Firing up the immune system

By Gordon Levett

In Livestock8 Minutes
Like young children, in the first four months of a lamb’s life they have to have worm challenges to fully activate their immune responses.

About 20 years ago, I was discussing aspects of breeds of sheep with the worm-resistant trait with Dr John McEwan of Invermay AgResearch Centre near Dunedin. He surprised me when he said one day scientists would find the gene involved in worm resistance.

I commented that when this gene was found, it would mean the end of my work. He assured me that would not be the case.

I assumed we were talking about just one gene. Some 10 or so years later, talking on the same subject with Dr Jon Hickford of Lincoln University, he said there are many genes in the immune system involved in providing immunity to worm challenges.

Bearing in mind the previous conversation with Dr McEwan, I asked was it two or three?

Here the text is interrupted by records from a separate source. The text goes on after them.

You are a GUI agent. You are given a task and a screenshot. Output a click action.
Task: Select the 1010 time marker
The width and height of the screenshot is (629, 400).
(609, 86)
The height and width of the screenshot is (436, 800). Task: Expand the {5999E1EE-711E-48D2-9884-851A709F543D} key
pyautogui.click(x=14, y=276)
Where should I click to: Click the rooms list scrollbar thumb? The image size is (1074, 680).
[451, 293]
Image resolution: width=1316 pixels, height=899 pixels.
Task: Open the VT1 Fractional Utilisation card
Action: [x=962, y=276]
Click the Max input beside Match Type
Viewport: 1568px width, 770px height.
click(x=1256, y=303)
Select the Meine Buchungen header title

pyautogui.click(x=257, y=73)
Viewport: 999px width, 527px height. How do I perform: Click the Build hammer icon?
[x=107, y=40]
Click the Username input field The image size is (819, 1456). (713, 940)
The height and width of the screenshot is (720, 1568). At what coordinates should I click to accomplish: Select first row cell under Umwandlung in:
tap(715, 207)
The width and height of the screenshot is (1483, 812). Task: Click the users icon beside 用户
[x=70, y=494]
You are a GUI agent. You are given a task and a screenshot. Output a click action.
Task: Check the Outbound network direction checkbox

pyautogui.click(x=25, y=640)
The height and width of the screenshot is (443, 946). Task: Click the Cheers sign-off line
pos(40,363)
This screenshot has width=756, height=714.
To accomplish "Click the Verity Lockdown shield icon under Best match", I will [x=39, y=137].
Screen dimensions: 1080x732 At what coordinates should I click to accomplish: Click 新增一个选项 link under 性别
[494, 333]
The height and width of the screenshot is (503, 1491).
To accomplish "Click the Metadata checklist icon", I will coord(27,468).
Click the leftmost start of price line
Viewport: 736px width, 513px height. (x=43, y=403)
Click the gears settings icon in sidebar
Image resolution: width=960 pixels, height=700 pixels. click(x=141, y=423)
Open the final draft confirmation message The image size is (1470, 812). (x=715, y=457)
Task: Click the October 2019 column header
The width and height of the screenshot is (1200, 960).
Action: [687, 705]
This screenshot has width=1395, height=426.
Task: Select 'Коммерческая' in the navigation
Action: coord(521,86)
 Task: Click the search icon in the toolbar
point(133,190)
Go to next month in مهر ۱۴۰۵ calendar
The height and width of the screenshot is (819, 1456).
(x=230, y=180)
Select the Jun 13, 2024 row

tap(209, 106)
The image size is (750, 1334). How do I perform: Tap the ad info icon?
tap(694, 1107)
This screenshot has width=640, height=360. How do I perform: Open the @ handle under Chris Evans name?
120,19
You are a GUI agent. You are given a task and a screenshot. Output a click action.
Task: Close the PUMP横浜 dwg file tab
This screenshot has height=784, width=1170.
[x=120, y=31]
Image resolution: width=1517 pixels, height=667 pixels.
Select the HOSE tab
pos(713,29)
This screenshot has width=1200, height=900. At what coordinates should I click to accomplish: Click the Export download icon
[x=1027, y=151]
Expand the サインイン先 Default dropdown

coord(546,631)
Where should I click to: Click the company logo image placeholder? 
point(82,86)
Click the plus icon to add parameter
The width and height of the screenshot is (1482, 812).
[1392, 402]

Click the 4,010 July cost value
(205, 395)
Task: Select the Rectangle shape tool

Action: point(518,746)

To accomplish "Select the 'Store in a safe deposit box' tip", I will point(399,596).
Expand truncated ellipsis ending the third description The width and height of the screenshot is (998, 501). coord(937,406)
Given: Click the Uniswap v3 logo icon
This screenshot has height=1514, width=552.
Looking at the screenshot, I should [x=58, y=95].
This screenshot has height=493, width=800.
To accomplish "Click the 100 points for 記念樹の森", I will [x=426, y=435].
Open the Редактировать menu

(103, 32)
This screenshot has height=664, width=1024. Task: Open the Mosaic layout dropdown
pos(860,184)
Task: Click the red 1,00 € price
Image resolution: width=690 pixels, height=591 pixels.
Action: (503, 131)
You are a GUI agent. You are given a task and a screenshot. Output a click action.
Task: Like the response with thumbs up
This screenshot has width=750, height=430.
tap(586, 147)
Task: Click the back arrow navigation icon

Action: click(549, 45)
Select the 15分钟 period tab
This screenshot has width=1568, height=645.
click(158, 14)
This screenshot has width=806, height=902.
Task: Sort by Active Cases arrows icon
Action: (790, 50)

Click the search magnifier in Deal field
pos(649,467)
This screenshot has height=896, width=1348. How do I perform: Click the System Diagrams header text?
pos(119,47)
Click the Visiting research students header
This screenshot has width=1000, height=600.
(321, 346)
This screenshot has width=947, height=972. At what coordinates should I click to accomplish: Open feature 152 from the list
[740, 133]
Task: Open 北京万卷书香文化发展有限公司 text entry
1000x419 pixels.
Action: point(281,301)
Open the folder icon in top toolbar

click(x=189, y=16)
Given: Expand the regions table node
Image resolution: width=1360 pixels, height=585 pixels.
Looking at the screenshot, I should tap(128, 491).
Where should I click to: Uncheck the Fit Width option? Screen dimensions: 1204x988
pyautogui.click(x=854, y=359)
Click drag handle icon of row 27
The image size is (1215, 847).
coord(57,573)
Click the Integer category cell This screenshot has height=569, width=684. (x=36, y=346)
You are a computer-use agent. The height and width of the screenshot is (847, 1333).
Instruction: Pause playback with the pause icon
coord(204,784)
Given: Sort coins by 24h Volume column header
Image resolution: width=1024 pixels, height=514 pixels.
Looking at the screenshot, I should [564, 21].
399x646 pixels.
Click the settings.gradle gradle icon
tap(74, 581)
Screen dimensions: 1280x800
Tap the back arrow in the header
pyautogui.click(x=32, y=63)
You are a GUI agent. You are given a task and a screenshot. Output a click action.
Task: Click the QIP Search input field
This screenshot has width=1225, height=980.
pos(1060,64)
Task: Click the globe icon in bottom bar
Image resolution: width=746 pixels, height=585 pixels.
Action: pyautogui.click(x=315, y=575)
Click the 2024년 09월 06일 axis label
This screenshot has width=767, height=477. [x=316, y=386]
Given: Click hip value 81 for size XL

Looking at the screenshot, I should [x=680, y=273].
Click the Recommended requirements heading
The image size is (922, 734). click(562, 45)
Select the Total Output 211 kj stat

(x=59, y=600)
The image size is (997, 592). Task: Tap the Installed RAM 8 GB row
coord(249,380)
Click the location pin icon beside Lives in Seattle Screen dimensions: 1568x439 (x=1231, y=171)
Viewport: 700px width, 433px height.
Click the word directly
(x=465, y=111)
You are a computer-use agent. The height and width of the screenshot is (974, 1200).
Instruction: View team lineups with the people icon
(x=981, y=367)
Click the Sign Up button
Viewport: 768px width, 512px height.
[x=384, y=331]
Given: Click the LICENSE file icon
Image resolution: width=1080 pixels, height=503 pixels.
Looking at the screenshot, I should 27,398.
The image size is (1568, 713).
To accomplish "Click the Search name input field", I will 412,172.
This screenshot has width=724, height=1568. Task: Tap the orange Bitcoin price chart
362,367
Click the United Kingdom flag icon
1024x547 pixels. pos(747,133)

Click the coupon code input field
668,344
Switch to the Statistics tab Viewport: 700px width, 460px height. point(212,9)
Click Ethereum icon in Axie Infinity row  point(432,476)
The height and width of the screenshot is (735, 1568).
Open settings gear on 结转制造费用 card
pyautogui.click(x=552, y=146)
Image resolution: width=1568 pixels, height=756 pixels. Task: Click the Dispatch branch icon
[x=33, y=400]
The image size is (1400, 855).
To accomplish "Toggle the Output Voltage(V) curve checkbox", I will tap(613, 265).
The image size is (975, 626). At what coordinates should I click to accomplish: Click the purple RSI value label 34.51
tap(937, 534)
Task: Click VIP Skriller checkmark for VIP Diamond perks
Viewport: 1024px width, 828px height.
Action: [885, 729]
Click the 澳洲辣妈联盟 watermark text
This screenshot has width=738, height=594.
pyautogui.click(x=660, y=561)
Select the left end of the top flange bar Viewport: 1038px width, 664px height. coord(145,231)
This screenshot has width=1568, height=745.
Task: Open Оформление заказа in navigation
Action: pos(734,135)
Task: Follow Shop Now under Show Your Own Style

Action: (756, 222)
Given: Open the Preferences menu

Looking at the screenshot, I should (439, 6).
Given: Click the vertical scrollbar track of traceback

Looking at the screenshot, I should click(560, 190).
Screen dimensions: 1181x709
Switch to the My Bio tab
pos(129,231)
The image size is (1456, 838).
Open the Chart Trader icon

He said, maybe 10 and up to 20, and added, and some we may never find. Some of these genes may have other functions outside the immune system, he said.

So what appeared to be a simple matter of finding the gene involved, on further research, the immune system was found to be much more complex.


In all living species genetic variation enables all to adapt to environmental changes, be it climate change, or the dominance of a species. This genetic variation has enabled humans to “reprogramme” domestic animals to produce more of what they need in food; trees that produce superior timber; plants that provide better fruits, vegetables and grains. This same cornerstone of nature has enabled worms to evolve to become immune to chemicals designed to kill them.

The immune system also has genetic variation in its DNA that enables it to adapt to environmental changes. Selective breeding will shorten the time for the immune system to adjust. The bigger the change, the longer it takes to adjust.

Scientists and farmers have concentrated on improving the productivity of farm animals and have been very successful. But the importance of the immune system has been generally ignored. I find this strange because it is the key to good health and longevity.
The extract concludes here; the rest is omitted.